- Task instructions
Repeat the data that follows, keeping every character intact.

- Data excerpts
-.-.-

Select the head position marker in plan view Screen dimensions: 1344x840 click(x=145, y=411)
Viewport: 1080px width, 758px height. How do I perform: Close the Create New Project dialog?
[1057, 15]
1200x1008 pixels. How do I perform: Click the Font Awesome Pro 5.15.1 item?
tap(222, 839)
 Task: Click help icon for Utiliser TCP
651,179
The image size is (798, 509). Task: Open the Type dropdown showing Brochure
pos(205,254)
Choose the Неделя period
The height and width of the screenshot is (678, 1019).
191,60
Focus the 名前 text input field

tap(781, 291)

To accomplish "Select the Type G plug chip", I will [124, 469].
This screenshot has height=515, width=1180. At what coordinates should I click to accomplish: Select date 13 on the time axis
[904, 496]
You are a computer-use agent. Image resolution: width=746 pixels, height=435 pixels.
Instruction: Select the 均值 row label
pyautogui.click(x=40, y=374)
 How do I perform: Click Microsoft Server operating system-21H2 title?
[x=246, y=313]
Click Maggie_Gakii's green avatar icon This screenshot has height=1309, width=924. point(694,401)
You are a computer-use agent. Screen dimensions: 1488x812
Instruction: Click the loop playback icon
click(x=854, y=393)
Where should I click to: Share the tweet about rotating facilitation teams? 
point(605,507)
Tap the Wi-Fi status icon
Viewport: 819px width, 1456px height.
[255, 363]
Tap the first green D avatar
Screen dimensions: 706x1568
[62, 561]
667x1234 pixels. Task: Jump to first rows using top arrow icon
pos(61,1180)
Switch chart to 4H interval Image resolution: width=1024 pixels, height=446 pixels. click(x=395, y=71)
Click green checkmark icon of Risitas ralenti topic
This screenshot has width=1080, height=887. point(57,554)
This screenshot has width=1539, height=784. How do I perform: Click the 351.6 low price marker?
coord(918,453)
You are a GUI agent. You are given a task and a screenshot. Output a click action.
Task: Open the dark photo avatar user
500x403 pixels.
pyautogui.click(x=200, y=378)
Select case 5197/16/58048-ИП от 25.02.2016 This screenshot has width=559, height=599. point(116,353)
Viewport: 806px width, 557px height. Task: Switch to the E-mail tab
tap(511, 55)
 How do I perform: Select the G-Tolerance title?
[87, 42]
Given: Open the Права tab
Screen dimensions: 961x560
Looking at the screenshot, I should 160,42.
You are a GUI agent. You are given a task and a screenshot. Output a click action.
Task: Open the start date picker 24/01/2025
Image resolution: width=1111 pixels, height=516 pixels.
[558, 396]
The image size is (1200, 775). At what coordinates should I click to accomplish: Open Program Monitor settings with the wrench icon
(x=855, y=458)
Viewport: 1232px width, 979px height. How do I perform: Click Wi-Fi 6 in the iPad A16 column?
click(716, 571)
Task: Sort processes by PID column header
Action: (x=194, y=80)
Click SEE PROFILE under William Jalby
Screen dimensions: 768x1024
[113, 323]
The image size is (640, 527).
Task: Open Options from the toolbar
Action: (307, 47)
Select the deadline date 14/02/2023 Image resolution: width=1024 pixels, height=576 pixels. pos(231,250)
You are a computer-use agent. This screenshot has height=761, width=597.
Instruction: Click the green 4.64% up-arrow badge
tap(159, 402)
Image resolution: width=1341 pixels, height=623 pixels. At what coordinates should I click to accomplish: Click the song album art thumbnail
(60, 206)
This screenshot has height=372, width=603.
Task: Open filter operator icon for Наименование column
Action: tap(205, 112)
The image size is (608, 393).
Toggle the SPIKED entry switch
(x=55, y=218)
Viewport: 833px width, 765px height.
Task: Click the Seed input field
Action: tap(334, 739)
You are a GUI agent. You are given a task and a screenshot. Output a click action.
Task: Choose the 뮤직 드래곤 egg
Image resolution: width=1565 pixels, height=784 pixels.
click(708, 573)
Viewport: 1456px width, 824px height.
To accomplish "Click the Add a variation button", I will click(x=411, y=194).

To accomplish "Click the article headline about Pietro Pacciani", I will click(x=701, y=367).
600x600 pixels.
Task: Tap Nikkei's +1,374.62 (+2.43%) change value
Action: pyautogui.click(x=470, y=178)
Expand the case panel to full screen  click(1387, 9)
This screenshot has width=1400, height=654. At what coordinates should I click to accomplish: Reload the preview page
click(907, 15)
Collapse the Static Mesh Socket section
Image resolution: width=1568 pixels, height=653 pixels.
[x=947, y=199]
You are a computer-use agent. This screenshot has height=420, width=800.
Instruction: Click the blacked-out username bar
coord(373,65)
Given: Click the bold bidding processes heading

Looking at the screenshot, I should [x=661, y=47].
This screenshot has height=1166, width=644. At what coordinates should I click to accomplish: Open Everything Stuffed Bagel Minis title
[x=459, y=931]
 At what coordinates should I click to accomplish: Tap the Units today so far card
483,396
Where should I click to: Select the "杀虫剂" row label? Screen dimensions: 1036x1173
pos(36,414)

-.-.-

- Answer to the exercise
Select the head position marker in plan view Screen dimensions: 1344x840 click(x=145, y=411)
Viewport: 1080px width, 758px height. How do I perform: Close the Create New Project dialog?
[1057, 15]
1200x1008 pixels. How do I perform: Click the Font Awesome Pro 5.15.1 item?
tap(222, 839)
 Task: Click help icon for Utiliser TCP
651,179
The image size is (798, 509). Task: Open the Type dropdown showing Brochure
pos(205,254)
Choose the Неделя period
The height and width of the screenshot is (678, 1019).
191,60
Focus the 名前 text input field

tap(781, 291)

To accomplish "Select the Type G plug chip", I will [124, 469].
This screenshot has height=515, width=1180. At what coordinates should I click to accomplish: Select date 13 on the time axis
[904, 496]
You are a computer-use agent. Image resolution: width=746 pixels, height=435 pixels.
Instruction: Select the 均值 row label
pyautogui.click(x=40, y=374)
 How do I perform: Click Microsoft Server operating system-21H2 title?
[x=246, y=313]
Click Maggie_Gakii's green avatar icon This screenshot has height=1309, width=924. point(694,401)
You are a computer-use agent. Screen dimensions: 1488x812
Instruction: Click the loop playback icon
click(x=854, y=393)
Where should I click to: Share the tweet about rotating facilitation teams? 
point(605,507)
Tap the Wi-Fi status icon
Viewport: 819px width, 1456px height.
[255, 363]
Tap the first green D avatar
Screen dimensions: 706x1568
[62, 561]
667x1234 pixels. Task: Jump to first rows using top arrow icon
pos(61,1180)
Switch chart to 4H interval Image resolution: width=1024 pixels, height=446 pixels. click(x=395, y=71)
Click green checkmark icon of Risitas ralenti topic
This screenshot has width=1080, height=887. point(57,554)
This screenshot has width=1539, height=784. How do I perform: Click the 351.6 low price marker?
coord(918,453)
You are a GUI agent. You are given a task and a screenshot. Output a click action.
Task: Open the dark photo avatar user
500x403 pixels.
pyautogui.click(x=200, y=378)
Select case 5197/16/58048-ИП от 25.02.2016 This screenshot has width=559, height=599. point(116,353)
Viewport: 806px width, 557px height. Task: Switch to the E-mail tab
tap(511, 55)
 How do I perform: Select the G-Tolerance title?
[87, 42]
Given: Open the Права tab
Screen dimensions: 961x560
Looking at the screenshot, I should 160,42.
You are a GUI agent. You are given a task and a screenshot. Output a click action.
Task: Open the start date picker 24/01/2025
Image resolution: width=1111 pixels, height=516 pixels.
[558, 396]
The image size is (1200, 775). At what coordinates should I click to accomplish: Open Program Monitor settings with the wrench icon
(x=855, y=458)
Viewport: 1232px width, 979px height. How do I perform: Click Wi-Fi 6 in the iPad A16 column?
click(716, 571)
Task: Sort processes by PID column header
Action: (x=194, y=80)
Click SEE PROFILE under William Jalby
Screen dimensions: 768x1024
[113, 323]
The image size is (640, 527).
Task: Open Options from the toolbar
Action: (307, 47)
Select the deadline date 14/02/2023 Image resolution: width=1024 pixels, height=576 pixels. pos(231,250)
You are a computer-use agent. This screenshot has height=761, width=597.
Instruction: Click the green 4.64% up-arrow badge
tap(159, 402)
Image resolution: width=1341 pixels, height=623 pixels. At what coordinates should I click to accomplish: Click the song album art thumbnail
(60, 206)
This screenshot has height=372, width=603.
Task: Open filter operator icon for Наименование column
Action: tap(205, 112)
The image size is (608, 393).
Toggle the SPIKED entry switch
(x=55, y=218)
Viewport: 833px width, 765px height.
Task: Click the Seed input field
Action: tap(334, 739)
You are a GUI agent. You are given a task and a screenshot. Output a click action.
Task: Choose the 뮤직 드래곤 egg
Image resolution: width=1565 pixels, height=784 pixels.
click(708, 573)
Viewport: 1456px width, 824px height.
To accomplish "Click the Add a variation button", I will click(x=411, y=194).

To accomplish "Click the article headline about Pietro Pacciani", I will click(x=701, y=367).
600x600 pixels.
Task: Tap Nikkei's +1,374.62 (+2.43%) change value
Action: pyautogui.click(x=470, y=178)
Expand the case panel to full screen  click(1387, 9)
This screenshot has width=1400, height=654. At what coordinates should I click to accomplish: Reload the preview page
click(907, 15)
Collapse the Static Mesh Socket section
Image resolution: width=1568 pixels, height=653 pixels.
[x=947, y=199]
You are a computer-use agent. This screenshot has height=420, width=800.
Instruction: Click the blacked-out username bar
coord(373,65)
Given: Click the bold bidding processes heading

Looking at the screenshot, I should [x=661, y=47].
This screenshot has height=1166, width=644. At what coordinates should I click to accomplish: Open Everything Stuffed Bagel Minis title
[x=459, y=931]
 At what coordinates should I click to accomplish: Tap the Units today so far card
483,396
Where should I click to: Select the "杀虫剂" row label? Screen dimensions: 1036x1173
pos(36,414)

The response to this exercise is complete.